(This is one in a series about fair trade artisans around the world. They are all employed by groups partnering with Trades of Hope, with which I’m a Compassionate Entrepreneur. The text in these entries are the words of Trades of Hope. If you purchase any Trades of Hope product after clicking a link in this entry, I receive a commission. Please see my World Changer post for more info.)
When illness brought Margaret to the brink of death, she feared what would happen to her little boy, Sam. As a single mother living in the slums of Uganda, she was already marginalized and vulnerable. In Africa, single moms like Margaret often become victims of oppression, AIDS, and extreme poverty. Margaret worried that her son would become an orphan. Unable to care for herself or her son, Margaret was desperate and alone. Until one woman planted a seed of hope in another woman’s life… and it continues to grow and multiply.
Katie Davis Majors, the young founder of a local beading circle, took Margaret into her home and cared for her until she recovered.

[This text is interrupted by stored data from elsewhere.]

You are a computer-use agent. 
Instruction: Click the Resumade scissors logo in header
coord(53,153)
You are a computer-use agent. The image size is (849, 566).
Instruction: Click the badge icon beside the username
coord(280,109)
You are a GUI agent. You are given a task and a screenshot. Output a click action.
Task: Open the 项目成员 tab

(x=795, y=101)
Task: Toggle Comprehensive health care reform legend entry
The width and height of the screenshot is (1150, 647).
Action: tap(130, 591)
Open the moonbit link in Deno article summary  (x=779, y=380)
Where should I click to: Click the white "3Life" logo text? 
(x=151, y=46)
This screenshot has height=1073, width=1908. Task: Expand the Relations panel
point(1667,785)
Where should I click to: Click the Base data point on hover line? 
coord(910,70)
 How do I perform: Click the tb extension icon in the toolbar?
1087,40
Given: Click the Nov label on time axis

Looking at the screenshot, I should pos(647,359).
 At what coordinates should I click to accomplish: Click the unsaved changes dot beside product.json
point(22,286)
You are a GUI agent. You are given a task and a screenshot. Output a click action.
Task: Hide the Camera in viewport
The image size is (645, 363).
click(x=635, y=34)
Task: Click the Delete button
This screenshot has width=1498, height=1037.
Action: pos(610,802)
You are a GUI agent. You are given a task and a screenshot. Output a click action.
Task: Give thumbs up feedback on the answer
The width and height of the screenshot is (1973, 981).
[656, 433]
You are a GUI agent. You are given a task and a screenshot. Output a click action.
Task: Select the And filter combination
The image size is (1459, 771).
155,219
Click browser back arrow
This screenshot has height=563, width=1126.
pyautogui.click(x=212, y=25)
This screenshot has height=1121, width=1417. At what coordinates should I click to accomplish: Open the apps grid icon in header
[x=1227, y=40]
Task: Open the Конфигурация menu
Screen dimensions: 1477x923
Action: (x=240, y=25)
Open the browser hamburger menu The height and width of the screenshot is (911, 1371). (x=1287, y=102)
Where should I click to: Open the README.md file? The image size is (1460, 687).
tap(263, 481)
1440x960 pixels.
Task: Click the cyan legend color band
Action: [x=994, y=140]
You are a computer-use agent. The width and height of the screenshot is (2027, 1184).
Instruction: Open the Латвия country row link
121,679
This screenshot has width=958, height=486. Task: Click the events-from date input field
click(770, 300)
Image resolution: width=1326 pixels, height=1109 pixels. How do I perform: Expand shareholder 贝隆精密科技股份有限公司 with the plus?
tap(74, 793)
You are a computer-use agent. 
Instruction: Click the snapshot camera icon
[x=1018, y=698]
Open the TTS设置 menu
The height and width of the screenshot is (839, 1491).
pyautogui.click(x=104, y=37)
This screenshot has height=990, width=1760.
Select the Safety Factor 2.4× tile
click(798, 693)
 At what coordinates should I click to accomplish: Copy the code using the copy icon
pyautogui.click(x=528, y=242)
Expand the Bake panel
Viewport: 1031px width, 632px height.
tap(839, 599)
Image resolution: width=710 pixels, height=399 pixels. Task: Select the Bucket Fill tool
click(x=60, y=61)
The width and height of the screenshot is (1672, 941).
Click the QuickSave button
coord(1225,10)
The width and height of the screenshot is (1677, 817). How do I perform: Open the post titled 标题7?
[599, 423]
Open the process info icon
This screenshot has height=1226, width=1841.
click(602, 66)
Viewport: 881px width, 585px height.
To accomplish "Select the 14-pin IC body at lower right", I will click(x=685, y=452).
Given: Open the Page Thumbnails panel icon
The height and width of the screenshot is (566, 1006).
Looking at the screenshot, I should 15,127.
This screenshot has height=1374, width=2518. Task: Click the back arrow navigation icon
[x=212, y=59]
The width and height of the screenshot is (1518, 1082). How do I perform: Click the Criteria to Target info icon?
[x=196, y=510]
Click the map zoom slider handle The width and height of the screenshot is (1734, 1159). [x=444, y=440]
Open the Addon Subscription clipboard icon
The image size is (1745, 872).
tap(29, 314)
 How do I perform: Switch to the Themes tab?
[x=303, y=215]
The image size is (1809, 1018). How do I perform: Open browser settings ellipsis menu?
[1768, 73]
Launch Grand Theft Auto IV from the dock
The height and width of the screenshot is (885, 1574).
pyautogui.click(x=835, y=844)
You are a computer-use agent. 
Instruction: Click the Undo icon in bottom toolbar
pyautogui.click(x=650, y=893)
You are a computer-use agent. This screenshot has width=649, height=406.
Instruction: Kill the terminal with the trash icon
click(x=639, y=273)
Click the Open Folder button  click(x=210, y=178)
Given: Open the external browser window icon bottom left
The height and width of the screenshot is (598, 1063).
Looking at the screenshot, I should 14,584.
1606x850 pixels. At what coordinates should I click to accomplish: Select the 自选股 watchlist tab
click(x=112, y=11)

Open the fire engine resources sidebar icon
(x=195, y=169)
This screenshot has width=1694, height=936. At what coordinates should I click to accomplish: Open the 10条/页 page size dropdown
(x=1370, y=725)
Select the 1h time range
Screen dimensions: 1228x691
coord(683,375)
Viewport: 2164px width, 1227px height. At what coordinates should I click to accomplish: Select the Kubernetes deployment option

For over six months, Katie provided a safe place for Margaret to heal and prepare for a new life of purpose and growth. Over time… little by little… bead by bead… Margaret grew into a skilled artisan.
As an artisan creating jewelry for Trades of Hope, Margaret’s life has become both hopeful and fruitful. Margaret has discovered and cultivated her unique gifts and abilities that make her special and valuable to her community. One of the only English-speaking members of their community, Margaret gratefully “gives back” by helping as a translator.
Margaret has become the voice of hope in the slums of Uganda as she shares her experience with other women, encouraging them to grow and cultivate their own gifts and abilities. Every time Margaret shares her story, she plants another seed of hope for future generations.
The 2,874 fruit trees provided in February through our Planting Hope incentive will continue to multiply and produce more seeds for many years to come. Every single seed can impact a family for generations. Like the seeds of the fruit trees, one seed of hope can grow and multiply in a community for generations. Katie planted a single seed of hope in Margaret’s life – who planted many seeds of hope in the lives of other women in their community.
Will you be the one woman who planted a seed of hope in another woman’s life?